Today New York Times columnist and uber-pundit Thomas Friedman urged Michael Bloomberg to take “one for the country” by running for president this year as an independent (presumably hijacking the Americans Elect ballot lines enabled in no small part by some of Bloomberg’s hedge-fund constituents).
Now I’m not one of those bloggers who thinks of Friedman as The Beast With Seven Heads and Ten Horns; to me he’s mainly the embodiment of yesterday’s zeitgeist, a popularizer of every oversimplistic cliche of the hubristic late 1990s. He’s been very wrong about some things, and remains very right about others (well, at least one thing: the desperate need for non-idiotic policies on energy and the environment). I can understand how people who think the great disaster of our era was the takeover of an essentially anti-militarist and populist Democratic Party by warmongers and plutocrats would hate Friedman with the heat of a thousand suns, which is why his designation as “Wanker of the Decade” by Duncan Black (a.k.a. Atrios) just yesterday was both logical and very popular in the blogopshere.
But although I see Friedman pretty much as a latterday John Naisbitt (author of that trendy middlebrow 1980s compilation of half-truths, Megatrends), his public plea to Bloomberg really does seem designed to confirm Atrios’ accusation that his defining characteristic is world-class narcissism. What seems to be motivating Friedman to call for the upending of a presidential election by a gazillionaire is the inconvenience he suffered during a train trip from New York to Washington (pretty much the boundaries of his mental world, despite all his globetrotting) and his frustration with the petty partisan politicians who are not sufficiently taking Tom Friedman’s advice.
Friedman looks at the two major political parties and does not see traditions, movements, ideologies, constituencies, or communities-of-interest, but instead sees only obstacles to the immediate adoption of his own preferred agenda–described, of course, as the obvious solutions to the country’s most urgent challenges. More specifically, he looks at Barack Obama, who actually supports most of Friedman’s agenda, and sees a well-meaning but feckless man who has been forced by the lilliputians of his party to embrace demagogic trifles like the “Buffet Rule” when he ought to be agitating for “entitlement reform” and “shared sacrifice.”
So like many self-conscious elitists whose idea of leadership is to herd the poor dumb masses along to their appointed destination in the great cattle drive of life, Friedman is a natural Bonapartist, and Bloomberg is the best available Napoleon. Having dismissed Obama and the Democrats as no better than Romney and the Republicans when it comes to the failure to champion Friedman’s specific instructions to America, the columnist does not bother to address the very strong possibility that a Bloomberg candidacy could produce a perverse outcome, such as the election of Mitt Romney by a plurality of voters who embrace a savagely conservative world-view.

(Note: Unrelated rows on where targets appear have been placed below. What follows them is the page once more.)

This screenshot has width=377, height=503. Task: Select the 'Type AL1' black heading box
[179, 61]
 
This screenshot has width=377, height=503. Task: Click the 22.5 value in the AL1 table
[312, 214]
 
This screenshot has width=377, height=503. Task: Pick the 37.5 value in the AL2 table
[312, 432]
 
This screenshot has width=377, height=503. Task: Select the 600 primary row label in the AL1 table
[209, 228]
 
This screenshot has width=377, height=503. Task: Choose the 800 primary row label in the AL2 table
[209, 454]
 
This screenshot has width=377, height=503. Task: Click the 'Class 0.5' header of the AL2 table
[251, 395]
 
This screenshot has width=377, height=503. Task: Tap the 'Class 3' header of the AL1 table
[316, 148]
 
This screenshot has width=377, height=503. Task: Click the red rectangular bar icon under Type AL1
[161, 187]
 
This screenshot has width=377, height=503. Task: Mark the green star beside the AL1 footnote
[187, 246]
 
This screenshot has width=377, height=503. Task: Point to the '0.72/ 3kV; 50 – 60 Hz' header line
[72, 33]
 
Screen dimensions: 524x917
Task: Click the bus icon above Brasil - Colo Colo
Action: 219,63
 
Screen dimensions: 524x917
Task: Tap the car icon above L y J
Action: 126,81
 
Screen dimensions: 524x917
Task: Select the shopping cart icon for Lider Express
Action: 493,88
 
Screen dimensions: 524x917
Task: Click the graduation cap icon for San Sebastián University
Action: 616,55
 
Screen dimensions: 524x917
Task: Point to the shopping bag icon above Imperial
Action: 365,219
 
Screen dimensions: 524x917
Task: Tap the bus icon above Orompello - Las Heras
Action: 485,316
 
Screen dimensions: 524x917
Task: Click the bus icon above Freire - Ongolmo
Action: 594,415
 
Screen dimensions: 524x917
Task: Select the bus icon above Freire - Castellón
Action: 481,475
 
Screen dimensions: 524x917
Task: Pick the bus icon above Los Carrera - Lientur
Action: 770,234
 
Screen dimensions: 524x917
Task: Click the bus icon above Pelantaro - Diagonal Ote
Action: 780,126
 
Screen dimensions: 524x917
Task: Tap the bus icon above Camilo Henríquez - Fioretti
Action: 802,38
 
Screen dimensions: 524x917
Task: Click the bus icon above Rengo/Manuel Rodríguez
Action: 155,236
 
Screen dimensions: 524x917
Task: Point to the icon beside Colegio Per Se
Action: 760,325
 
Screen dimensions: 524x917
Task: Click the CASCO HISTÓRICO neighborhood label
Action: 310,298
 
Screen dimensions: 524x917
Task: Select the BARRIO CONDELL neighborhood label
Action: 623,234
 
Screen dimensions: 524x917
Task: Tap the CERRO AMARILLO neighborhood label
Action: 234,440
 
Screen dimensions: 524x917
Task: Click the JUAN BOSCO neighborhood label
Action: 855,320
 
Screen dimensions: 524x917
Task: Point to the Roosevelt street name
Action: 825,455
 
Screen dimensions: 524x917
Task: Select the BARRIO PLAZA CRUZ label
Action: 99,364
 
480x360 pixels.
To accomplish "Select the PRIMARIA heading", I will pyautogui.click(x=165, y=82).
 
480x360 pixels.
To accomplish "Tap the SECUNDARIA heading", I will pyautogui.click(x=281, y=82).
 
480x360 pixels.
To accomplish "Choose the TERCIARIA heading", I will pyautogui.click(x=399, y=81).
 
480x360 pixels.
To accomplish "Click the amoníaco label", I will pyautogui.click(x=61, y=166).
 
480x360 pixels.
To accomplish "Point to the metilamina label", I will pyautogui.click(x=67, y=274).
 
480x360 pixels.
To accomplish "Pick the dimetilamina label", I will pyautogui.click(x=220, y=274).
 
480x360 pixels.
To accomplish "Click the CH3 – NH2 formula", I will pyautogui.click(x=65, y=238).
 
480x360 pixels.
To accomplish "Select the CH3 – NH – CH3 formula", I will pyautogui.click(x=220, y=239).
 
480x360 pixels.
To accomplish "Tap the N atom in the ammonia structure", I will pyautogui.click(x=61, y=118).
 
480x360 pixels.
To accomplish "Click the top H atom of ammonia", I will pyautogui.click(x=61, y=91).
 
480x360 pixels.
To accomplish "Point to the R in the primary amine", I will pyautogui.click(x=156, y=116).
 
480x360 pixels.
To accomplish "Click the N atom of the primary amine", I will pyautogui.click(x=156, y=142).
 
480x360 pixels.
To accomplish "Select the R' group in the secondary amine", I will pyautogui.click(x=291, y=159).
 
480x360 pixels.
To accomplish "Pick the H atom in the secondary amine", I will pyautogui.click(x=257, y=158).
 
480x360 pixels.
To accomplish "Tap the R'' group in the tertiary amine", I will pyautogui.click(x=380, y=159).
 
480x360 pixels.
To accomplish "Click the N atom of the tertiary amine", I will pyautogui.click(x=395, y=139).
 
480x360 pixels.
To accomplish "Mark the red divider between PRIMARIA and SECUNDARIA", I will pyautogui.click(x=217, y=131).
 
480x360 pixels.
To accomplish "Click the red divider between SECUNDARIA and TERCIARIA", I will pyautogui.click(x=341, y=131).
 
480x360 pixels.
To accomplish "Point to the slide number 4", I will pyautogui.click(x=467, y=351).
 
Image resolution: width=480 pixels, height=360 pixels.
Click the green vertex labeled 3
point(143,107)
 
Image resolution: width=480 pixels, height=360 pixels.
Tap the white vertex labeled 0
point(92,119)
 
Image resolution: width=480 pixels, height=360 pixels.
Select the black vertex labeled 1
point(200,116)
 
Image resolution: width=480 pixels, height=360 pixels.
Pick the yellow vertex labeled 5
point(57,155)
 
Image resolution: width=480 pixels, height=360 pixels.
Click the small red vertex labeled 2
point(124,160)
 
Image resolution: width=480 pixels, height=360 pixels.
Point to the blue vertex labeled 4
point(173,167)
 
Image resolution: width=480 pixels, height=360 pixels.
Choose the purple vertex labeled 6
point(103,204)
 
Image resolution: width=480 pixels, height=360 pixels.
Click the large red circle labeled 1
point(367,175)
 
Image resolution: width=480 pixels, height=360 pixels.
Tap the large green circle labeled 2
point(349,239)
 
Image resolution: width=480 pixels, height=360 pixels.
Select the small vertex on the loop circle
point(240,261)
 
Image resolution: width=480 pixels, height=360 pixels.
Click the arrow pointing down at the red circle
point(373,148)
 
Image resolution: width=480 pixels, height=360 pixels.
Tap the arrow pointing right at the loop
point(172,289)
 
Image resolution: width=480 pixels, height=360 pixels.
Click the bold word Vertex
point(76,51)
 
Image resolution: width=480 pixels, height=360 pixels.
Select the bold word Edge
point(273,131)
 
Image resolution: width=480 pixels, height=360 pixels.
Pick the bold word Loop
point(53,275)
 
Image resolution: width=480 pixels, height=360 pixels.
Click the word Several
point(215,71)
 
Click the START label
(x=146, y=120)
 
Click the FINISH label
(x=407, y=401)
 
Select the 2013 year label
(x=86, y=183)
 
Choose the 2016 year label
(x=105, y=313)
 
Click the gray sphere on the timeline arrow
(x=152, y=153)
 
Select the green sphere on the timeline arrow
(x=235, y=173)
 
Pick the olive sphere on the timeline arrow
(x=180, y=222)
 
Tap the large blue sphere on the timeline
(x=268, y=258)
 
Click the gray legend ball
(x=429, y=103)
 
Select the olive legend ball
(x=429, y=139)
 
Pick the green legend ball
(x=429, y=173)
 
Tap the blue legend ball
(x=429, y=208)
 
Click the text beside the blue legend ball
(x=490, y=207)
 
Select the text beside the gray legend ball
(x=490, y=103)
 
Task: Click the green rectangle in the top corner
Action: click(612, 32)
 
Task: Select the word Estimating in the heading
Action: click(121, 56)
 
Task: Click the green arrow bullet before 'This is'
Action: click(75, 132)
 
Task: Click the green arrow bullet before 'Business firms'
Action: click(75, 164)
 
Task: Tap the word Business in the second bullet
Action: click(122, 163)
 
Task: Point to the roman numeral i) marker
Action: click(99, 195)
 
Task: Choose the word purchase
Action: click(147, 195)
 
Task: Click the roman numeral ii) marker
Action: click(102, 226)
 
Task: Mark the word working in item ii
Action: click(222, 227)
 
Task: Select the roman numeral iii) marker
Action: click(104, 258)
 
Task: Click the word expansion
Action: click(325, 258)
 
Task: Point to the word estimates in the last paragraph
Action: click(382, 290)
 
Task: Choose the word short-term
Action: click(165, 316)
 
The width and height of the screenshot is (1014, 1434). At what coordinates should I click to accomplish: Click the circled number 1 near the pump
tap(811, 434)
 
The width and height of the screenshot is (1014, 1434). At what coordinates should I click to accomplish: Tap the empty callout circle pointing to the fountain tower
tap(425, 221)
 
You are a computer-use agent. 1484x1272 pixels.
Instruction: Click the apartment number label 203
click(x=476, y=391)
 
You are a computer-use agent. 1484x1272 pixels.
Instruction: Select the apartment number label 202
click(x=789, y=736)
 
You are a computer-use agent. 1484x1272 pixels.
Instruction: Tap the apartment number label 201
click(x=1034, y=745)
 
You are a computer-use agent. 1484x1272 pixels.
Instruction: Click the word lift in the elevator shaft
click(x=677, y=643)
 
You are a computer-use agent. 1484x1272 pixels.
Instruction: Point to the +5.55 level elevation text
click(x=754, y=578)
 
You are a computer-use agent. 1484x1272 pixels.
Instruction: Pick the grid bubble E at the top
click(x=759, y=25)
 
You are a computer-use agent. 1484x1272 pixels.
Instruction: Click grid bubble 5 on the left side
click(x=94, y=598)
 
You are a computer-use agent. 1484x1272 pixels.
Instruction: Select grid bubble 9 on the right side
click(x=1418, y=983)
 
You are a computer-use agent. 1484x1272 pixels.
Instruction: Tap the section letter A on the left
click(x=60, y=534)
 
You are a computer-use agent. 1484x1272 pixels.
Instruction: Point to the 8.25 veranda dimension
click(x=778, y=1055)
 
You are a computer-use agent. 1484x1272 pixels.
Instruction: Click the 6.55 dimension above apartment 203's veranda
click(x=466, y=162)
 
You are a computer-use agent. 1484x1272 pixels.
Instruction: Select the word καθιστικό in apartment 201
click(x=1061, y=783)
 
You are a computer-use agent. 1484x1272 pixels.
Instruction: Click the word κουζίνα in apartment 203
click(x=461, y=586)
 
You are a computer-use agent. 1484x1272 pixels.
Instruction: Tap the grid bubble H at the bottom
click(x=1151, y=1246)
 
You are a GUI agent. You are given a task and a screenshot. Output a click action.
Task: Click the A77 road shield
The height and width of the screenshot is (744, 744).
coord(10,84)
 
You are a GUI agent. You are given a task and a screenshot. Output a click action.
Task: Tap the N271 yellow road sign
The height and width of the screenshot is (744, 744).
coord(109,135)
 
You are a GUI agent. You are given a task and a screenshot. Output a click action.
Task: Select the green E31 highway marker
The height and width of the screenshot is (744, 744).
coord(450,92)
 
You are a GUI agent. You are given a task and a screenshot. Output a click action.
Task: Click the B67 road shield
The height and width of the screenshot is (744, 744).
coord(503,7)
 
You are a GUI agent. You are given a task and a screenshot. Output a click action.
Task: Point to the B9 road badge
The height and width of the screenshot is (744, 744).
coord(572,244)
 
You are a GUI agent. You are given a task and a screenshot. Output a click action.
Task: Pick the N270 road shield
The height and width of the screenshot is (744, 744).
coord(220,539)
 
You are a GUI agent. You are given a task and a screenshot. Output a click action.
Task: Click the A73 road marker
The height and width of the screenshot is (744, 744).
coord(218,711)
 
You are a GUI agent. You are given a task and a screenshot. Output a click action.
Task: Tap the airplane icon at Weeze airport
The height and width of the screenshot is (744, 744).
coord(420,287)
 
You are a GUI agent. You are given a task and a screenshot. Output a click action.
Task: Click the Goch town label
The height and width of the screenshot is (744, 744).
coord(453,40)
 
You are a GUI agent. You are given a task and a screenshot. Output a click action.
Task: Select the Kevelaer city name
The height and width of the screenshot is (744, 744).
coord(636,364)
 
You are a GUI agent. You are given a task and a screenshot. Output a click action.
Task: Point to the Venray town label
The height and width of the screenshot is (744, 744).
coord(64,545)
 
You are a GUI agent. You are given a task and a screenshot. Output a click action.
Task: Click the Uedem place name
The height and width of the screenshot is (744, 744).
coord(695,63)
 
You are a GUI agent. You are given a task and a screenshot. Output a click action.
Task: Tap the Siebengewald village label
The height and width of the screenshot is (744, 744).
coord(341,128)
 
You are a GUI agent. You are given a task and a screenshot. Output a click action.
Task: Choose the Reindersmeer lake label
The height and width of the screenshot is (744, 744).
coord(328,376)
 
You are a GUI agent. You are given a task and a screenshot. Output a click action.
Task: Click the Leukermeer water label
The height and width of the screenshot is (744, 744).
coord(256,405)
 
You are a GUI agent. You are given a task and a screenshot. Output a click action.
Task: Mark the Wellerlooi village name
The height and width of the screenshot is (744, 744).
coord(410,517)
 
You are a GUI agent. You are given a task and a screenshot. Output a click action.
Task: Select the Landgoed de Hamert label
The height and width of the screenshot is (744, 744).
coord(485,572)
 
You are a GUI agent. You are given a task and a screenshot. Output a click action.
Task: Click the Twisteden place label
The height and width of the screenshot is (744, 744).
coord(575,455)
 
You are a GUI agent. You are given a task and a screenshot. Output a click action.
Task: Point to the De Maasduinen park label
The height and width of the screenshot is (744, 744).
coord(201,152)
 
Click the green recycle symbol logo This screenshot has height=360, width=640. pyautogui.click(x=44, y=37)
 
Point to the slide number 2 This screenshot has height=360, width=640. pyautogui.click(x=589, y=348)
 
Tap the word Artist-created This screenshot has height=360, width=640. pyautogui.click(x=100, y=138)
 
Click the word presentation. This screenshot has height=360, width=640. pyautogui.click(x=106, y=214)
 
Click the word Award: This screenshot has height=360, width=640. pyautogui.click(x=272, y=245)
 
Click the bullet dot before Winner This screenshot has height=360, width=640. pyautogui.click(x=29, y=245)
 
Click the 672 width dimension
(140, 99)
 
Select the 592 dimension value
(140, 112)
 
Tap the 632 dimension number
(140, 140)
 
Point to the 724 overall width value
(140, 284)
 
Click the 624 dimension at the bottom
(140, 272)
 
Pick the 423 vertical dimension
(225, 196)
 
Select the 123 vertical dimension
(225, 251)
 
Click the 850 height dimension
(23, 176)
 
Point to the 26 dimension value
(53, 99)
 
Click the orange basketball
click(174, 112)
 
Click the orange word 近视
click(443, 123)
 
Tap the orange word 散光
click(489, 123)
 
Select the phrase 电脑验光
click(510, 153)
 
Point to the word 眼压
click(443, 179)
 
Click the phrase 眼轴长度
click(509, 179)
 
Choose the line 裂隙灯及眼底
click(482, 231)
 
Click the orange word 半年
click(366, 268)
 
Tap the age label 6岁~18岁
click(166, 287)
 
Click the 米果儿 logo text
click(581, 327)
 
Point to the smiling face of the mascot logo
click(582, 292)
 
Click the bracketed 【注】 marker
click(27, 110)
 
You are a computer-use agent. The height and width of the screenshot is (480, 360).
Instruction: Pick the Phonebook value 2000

If that were to happen, of course, you get the feeling that Friedman would probably attribute it to the parties that failed to melt away or join a Government of National Salvation, or to this generation of Americans who proved themselves unworthy to preserve their country’s role as global hegemon. It would make for many fine columns, and a best-selling book, available in airports everywhere.
All in all, Friedman’s effort to launch a Bloomberg boom isn’t just narcisstic: it shows he’s guilty of a sin that in his own eyes is far, far worse: he’s unserious. Let’s hope Michael Bloomberg has a good laugh and refuses to acccept Friedman’s nomination.